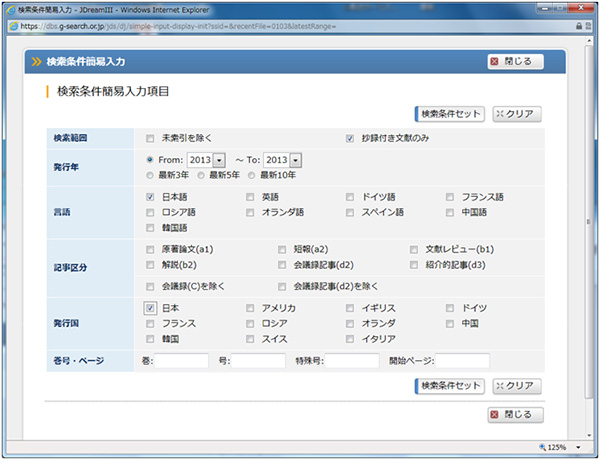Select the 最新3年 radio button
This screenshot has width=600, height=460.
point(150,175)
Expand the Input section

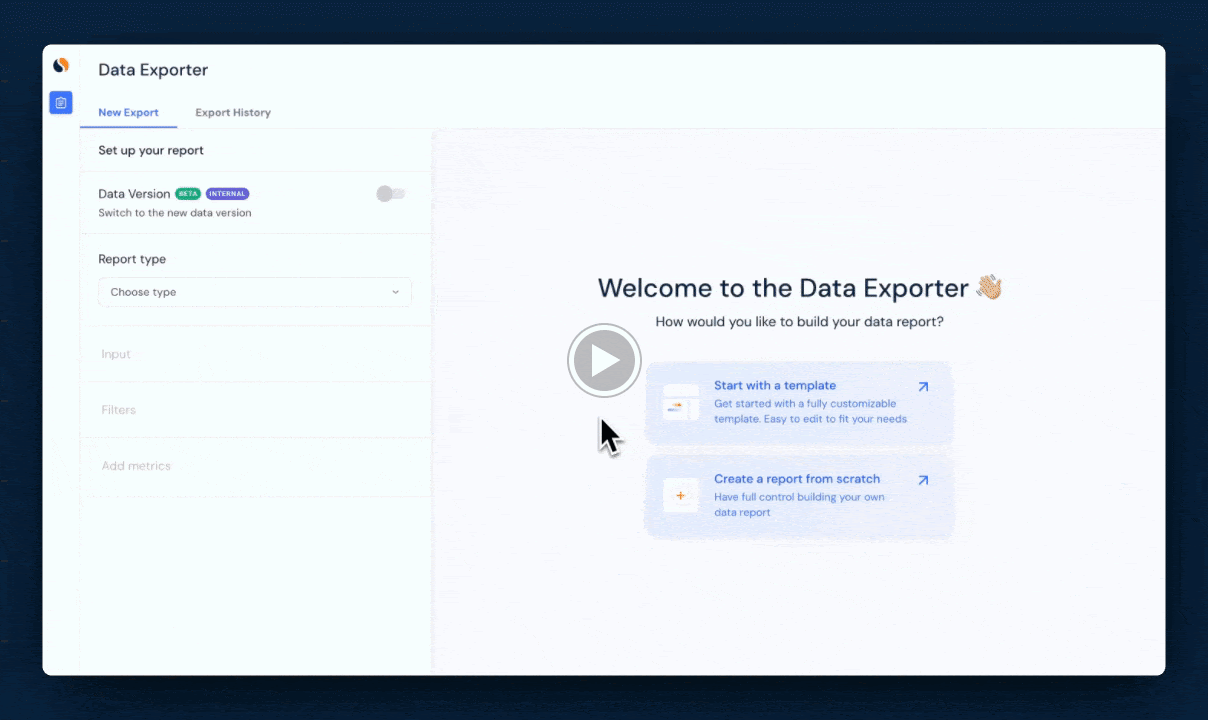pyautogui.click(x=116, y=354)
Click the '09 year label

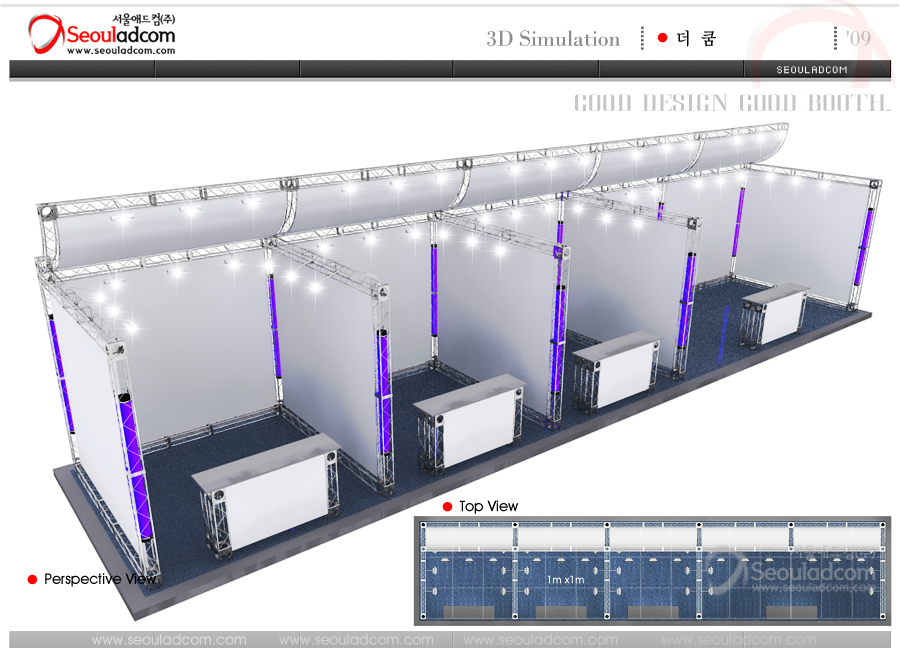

+ + +

> _PROBLEM_: Turn the entries above into a JSON list of strings with one string per line, leaving out blank lines and the pictures.

> _TASK RESULT_:
[
  "Select the 最新3年 radio button",
  "This screenshot has width=600, height=460.",
  "point(150,175)",
  "Expand the Input section",
  "pyautogui.click(x=116, y=354)",
  "Click the '09 year label"
]